### Task item
Find "This screenshot has width=311, height=323." and "Image resolution: width=349" in the records below. Copy the lines holding them and every line between, exactly, and no others.

##### Supplied material

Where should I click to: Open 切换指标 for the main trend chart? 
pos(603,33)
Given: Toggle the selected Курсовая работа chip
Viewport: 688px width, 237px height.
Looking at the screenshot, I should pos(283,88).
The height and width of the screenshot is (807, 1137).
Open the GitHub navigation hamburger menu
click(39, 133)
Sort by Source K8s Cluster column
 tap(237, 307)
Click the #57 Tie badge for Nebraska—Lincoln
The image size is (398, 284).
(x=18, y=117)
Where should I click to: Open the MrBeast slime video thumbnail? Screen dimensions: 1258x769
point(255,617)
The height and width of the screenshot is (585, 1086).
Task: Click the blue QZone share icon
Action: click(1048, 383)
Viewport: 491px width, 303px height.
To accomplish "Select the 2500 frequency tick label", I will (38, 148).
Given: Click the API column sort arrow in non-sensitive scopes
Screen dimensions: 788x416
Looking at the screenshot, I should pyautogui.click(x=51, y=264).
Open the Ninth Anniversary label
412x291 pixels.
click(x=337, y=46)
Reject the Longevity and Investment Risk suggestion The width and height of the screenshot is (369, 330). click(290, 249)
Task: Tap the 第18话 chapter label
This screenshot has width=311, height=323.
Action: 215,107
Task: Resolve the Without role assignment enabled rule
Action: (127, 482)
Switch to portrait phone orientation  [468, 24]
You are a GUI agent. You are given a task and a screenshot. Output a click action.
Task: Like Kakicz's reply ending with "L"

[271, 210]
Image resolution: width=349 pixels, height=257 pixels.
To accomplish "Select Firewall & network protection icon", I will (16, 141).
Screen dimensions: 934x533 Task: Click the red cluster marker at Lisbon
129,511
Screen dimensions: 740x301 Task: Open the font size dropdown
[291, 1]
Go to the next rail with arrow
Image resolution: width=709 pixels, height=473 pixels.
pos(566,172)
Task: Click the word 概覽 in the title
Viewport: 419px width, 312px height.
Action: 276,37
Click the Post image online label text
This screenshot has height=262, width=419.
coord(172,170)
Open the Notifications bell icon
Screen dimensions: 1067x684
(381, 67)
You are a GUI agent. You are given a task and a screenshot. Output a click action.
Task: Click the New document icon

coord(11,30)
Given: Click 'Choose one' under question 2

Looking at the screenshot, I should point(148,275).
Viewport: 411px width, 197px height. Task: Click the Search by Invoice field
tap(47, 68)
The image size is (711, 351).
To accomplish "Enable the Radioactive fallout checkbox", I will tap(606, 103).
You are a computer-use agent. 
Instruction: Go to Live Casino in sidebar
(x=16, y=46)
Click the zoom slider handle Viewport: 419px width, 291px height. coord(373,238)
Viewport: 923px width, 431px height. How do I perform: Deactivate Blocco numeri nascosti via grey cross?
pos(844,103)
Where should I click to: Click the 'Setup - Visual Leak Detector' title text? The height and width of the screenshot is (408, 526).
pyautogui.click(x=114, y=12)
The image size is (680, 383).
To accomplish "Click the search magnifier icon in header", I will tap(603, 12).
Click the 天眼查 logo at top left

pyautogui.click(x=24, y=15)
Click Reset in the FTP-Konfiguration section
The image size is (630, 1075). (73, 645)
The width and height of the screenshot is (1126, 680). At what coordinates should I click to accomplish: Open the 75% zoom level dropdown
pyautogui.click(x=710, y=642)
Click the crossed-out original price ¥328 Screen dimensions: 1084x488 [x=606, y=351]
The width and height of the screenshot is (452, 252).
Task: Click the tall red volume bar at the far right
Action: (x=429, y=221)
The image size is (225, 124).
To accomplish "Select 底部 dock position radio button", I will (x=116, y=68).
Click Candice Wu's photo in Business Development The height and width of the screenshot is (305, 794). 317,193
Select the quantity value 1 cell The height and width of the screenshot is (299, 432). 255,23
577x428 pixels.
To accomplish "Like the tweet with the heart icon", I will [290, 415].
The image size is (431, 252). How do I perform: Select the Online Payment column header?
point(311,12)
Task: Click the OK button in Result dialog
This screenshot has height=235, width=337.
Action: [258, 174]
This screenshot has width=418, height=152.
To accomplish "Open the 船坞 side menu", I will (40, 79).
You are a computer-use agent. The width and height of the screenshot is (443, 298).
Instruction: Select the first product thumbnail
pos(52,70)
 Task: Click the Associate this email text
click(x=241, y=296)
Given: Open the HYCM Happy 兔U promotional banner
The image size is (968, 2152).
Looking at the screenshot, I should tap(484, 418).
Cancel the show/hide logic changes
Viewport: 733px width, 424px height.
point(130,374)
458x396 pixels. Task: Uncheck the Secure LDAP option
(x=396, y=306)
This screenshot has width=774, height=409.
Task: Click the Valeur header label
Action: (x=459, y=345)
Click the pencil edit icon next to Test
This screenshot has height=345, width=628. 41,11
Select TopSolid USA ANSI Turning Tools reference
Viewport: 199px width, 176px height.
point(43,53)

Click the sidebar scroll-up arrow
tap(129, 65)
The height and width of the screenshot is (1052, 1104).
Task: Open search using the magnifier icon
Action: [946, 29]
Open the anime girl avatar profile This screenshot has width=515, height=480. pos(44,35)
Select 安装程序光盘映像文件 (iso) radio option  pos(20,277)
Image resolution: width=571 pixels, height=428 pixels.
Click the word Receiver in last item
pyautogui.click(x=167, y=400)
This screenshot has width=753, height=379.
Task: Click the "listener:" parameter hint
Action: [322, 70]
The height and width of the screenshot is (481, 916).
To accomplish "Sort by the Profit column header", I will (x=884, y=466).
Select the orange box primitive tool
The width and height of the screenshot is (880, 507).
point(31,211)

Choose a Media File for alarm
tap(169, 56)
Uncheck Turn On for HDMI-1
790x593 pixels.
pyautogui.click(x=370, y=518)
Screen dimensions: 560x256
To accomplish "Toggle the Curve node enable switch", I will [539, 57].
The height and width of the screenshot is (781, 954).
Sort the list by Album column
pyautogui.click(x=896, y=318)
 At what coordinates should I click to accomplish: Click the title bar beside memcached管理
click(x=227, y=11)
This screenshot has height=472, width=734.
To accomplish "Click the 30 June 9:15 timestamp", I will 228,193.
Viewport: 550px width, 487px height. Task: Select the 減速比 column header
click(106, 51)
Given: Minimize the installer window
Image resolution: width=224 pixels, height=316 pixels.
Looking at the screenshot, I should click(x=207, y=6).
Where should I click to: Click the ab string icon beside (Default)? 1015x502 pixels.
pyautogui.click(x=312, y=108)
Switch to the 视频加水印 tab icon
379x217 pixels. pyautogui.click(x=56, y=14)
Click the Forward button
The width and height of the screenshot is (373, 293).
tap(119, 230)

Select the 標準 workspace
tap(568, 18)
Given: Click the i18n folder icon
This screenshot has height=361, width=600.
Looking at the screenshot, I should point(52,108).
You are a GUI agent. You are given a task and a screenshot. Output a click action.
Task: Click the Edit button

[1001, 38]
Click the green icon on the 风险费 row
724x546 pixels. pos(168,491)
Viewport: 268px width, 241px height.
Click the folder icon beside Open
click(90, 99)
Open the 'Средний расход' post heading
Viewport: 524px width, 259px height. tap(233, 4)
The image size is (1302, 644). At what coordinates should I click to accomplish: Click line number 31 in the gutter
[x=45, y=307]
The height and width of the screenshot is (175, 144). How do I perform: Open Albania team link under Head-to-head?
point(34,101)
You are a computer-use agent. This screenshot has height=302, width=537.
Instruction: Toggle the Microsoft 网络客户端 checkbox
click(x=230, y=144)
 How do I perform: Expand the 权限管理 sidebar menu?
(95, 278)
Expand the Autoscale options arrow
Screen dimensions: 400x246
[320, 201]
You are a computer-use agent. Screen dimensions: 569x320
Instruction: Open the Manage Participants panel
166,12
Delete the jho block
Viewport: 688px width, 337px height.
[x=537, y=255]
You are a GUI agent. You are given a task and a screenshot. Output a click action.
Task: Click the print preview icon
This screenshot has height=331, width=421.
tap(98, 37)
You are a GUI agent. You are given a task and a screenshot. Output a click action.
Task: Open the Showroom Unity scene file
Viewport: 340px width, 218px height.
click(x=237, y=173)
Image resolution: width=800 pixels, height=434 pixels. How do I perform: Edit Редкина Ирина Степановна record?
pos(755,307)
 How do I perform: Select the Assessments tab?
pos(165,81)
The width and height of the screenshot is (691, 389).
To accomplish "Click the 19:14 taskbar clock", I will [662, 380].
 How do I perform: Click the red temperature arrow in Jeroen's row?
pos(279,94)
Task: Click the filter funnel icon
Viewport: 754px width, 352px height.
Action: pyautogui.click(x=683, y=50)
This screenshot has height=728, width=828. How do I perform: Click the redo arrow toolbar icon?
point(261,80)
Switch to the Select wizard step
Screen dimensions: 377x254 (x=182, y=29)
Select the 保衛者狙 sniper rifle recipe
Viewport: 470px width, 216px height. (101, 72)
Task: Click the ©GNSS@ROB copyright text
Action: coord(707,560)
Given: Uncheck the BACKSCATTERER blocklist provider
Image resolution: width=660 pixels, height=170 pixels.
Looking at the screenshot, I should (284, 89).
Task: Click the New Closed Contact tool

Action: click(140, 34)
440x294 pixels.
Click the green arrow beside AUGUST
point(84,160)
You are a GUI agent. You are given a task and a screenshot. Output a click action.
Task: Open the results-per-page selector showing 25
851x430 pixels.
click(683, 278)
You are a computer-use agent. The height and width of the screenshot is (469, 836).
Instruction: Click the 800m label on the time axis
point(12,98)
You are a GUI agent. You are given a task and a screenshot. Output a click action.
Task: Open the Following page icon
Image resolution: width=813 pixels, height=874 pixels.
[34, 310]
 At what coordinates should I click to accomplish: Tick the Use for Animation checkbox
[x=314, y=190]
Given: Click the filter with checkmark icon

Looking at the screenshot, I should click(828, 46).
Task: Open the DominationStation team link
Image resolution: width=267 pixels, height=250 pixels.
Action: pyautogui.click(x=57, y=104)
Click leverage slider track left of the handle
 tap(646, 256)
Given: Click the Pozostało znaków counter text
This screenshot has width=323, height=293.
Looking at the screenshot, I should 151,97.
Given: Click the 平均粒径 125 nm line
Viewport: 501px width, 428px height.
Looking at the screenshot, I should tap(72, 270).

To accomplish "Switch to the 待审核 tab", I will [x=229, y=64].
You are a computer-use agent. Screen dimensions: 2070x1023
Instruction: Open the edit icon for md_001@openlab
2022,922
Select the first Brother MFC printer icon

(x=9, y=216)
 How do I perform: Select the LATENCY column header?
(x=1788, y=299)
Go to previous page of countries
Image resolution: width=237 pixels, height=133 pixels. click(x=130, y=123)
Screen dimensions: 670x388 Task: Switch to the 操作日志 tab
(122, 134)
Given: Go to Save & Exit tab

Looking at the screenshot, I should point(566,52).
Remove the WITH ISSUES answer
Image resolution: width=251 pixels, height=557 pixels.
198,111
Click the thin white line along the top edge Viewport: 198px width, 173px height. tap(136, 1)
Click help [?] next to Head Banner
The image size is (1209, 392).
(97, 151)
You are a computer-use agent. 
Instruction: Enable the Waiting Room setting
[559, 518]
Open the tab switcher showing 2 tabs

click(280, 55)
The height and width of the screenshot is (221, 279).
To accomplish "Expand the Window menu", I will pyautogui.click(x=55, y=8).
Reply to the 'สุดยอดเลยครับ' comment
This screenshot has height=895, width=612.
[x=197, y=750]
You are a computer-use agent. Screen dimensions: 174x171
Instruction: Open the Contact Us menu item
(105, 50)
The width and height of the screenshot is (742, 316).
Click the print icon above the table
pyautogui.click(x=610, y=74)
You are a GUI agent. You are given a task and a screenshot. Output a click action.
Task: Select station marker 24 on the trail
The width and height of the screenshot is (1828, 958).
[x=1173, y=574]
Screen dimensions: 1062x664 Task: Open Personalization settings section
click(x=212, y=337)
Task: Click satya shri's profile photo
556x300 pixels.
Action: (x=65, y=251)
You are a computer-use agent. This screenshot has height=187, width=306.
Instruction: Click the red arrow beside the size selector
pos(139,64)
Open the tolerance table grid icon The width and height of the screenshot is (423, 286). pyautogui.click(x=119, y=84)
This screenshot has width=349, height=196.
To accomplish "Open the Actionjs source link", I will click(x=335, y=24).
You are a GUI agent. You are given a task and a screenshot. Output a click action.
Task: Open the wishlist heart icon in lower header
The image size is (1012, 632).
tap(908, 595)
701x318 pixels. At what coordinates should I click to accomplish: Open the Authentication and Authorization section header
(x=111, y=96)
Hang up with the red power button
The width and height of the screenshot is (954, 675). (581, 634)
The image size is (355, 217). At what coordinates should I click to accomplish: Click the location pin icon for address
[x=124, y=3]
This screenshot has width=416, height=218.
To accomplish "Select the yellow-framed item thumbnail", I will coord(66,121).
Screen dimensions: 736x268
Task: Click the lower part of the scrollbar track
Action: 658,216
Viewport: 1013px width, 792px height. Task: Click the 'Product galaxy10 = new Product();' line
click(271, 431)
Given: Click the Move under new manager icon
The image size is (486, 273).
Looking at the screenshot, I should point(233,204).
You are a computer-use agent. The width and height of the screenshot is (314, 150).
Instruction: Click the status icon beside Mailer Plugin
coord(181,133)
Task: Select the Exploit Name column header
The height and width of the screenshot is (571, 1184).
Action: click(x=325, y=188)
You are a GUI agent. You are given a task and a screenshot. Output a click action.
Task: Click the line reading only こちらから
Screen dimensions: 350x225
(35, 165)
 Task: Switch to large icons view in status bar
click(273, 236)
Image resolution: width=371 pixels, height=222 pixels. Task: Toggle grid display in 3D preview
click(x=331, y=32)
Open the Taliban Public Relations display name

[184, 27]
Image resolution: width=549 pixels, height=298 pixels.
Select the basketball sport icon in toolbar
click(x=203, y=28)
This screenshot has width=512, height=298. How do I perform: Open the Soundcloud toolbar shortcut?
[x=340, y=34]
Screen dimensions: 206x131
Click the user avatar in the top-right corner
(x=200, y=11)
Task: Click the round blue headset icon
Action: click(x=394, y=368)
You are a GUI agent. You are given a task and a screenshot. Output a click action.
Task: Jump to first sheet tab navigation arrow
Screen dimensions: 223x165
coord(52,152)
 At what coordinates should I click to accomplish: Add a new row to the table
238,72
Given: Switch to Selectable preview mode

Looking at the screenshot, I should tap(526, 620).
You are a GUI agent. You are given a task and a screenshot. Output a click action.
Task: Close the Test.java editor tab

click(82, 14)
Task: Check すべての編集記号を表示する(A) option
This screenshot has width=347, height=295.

##########

### Problem solution
This screenshot has width=311, height=323.
Action: 215,107
Task: Resolve the Without role assignment enabled rule
Action: (127, 482)
Switch to portrait phone orientation  [468, 24]
You are a GUI agent. You are given a task and a screenshot. Output a click action.
Task: Like Kakicz's reply ending with "L"

[271, 210]
Image resolution: width=349 pixels, height=257 pixels.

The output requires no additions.